Majuli University of Culture
- Type: State
- Established: 1 June 2018
- Affiliations: UGC
- Chancellor: Governor of Assam
- Vice-Chancellor: Nirode Boruah
- Location: Majuli, Assam, India 26°59′49″N 94°08′30″E﻿ / ﻿26.9969°N 94.1416°E
- Campus: Suburban;
- Website: muoc.ac.in

= Majuli University of Culture =

State university in India

Majuli University of Culture is a state government university located in Majuli, Assam dedicated for research, teaching and education in the field of humanities and performing arts.

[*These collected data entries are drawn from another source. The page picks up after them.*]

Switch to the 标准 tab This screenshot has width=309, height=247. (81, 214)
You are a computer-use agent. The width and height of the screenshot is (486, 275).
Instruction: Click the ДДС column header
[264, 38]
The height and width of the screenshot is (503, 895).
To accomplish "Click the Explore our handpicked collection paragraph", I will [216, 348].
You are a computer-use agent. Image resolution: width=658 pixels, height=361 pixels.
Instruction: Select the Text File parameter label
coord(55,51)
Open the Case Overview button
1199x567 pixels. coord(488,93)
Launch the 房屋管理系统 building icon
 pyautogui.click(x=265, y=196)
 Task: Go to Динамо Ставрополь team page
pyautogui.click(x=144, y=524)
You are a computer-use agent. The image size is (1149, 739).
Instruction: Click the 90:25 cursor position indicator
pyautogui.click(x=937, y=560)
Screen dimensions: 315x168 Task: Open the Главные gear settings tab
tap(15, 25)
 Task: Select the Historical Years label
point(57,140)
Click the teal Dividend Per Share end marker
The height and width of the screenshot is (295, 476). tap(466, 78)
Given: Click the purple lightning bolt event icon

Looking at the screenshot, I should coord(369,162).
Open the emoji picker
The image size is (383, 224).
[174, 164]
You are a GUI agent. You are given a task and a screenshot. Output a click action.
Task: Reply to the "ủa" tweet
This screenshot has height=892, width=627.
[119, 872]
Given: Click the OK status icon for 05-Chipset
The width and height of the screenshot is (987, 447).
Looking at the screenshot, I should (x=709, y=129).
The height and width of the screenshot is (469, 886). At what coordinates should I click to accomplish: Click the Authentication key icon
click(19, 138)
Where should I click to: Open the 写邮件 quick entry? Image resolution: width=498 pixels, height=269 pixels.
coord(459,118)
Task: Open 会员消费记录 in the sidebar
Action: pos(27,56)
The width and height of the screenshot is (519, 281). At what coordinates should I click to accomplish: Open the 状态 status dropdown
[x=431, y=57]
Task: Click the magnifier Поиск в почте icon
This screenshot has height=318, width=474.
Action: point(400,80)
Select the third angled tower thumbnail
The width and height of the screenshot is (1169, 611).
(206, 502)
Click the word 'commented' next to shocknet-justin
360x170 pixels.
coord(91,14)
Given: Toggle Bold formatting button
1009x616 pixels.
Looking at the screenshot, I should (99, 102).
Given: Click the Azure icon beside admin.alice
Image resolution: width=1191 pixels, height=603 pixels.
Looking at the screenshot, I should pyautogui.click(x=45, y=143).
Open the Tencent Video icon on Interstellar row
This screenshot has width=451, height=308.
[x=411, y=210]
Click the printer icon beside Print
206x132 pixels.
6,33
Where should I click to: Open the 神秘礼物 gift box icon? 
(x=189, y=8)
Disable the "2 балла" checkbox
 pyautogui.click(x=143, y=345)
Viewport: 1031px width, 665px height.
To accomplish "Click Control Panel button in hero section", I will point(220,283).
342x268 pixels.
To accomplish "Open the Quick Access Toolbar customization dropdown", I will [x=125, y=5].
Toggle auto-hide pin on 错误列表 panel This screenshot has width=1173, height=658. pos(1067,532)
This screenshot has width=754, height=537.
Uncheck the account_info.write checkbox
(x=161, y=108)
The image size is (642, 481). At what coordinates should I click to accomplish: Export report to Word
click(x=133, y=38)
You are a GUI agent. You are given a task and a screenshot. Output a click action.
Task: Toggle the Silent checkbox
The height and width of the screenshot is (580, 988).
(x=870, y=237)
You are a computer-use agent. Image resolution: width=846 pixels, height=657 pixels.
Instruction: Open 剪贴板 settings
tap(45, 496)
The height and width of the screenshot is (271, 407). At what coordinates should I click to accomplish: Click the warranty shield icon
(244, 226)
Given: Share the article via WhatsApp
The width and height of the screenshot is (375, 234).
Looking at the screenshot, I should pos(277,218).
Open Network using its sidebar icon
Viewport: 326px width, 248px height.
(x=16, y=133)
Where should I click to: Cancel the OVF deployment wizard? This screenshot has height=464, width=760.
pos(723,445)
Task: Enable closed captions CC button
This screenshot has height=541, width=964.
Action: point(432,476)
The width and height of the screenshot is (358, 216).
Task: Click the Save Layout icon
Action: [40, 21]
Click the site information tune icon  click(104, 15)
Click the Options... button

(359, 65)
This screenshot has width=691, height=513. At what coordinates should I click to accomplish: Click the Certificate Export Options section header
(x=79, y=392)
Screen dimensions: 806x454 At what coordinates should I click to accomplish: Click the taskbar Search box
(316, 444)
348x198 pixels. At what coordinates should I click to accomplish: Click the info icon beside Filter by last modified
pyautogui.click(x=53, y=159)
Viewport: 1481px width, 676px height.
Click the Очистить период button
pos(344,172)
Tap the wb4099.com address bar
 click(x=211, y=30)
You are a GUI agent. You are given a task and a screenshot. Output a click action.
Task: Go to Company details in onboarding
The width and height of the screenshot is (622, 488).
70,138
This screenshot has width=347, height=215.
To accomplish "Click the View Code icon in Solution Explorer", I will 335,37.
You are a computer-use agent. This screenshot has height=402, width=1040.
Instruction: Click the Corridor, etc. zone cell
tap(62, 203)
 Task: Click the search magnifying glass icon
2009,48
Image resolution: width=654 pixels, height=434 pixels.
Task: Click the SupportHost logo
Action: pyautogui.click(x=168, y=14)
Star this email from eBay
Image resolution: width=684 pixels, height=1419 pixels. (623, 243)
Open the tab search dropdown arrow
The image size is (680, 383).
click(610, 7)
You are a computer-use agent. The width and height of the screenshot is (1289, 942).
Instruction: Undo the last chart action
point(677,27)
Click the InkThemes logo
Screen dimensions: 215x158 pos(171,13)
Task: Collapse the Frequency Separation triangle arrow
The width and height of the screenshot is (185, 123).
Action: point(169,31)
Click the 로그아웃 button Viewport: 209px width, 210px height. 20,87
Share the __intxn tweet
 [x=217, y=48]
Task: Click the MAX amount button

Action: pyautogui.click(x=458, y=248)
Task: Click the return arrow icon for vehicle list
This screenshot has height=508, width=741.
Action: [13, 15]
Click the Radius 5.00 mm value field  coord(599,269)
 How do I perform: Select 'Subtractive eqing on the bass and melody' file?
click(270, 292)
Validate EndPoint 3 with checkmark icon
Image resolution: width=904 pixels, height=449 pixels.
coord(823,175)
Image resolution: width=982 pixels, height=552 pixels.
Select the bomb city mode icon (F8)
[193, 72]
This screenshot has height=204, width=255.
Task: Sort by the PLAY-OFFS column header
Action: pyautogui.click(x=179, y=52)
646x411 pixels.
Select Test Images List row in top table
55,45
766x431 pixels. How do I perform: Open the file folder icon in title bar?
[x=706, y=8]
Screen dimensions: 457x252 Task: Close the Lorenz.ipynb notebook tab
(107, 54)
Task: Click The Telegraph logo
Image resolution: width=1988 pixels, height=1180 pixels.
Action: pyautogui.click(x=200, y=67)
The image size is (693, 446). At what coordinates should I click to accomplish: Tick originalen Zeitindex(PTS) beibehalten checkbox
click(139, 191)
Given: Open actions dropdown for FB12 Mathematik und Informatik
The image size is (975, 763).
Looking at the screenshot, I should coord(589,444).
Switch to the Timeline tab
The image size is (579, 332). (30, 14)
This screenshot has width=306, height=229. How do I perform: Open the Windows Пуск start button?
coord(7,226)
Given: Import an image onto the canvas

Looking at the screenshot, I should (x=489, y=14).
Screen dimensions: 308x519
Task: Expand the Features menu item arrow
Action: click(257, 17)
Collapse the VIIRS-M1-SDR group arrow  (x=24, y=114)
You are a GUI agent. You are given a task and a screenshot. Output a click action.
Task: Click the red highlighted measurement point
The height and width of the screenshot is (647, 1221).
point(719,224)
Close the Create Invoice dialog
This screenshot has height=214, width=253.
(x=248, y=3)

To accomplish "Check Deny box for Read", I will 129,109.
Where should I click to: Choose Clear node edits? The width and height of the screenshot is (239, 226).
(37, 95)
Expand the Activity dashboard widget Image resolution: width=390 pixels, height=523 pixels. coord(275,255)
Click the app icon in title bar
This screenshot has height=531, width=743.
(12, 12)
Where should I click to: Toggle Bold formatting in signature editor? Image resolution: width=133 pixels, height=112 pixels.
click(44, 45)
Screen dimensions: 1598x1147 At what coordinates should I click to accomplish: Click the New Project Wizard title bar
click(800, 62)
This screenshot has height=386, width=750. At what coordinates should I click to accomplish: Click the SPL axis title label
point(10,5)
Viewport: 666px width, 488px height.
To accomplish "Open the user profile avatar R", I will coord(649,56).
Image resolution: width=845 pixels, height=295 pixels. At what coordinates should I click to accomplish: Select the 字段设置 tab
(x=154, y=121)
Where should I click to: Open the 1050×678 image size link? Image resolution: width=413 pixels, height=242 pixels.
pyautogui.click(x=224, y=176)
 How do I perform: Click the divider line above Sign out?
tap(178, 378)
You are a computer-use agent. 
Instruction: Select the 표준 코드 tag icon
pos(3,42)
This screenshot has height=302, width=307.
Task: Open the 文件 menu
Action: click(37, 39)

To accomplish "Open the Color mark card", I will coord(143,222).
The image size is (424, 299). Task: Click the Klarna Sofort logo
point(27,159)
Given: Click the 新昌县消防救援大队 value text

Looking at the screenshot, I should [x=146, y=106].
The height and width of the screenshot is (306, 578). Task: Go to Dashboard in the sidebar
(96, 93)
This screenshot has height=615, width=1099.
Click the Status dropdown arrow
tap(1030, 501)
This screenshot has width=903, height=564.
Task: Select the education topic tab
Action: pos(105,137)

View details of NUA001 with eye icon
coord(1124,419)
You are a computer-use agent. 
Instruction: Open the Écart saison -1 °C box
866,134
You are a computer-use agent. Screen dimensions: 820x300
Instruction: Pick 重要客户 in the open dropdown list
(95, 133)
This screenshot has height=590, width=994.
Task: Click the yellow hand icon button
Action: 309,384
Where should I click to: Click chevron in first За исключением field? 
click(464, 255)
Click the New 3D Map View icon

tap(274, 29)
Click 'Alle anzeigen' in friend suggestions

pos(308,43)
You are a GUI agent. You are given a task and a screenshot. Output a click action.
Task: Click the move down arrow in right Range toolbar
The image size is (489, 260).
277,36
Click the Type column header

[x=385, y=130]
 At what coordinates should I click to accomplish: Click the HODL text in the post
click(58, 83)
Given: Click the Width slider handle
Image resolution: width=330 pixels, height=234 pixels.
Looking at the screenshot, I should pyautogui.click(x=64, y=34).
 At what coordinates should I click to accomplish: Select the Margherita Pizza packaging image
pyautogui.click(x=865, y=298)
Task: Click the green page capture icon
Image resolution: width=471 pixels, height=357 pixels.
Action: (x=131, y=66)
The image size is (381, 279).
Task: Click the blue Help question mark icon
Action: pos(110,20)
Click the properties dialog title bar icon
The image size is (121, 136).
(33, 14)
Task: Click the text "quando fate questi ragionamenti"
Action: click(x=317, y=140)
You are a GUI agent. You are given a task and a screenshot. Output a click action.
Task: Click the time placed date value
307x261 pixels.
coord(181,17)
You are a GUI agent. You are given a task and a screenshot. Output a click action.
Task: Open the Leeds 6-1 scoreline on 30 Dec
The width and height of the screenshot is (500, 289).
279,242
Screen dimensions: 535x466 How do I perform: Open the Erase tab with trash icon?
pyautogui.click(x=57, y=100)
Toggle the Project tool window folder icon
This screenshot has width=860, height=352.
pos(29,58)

The university is established by Majuli University of Culture Bill, 2017 which was passed by the Government of Assam on 7 September 2017. Recently, the Government of Assam announced that the university will be upgraded to a full-fledged University having Humanities, Commerce and Science disciplines apart from the Cultural and Performing Arts part catering to the need of the common people of Majuli District and rest of the state in sync with the New Education Policy. On 13 July 2018 Chief Minister Sarbananda Sonowal laid the foundation stone for the state's first cultural university at Majuli to be built at an estimated cost of Rs 300 crore.

On 21 September 2022 Professor Nirode Boruah took oath as the Vice Chancellor of the Majuli University of Culture at a function held in Raj Bhavan.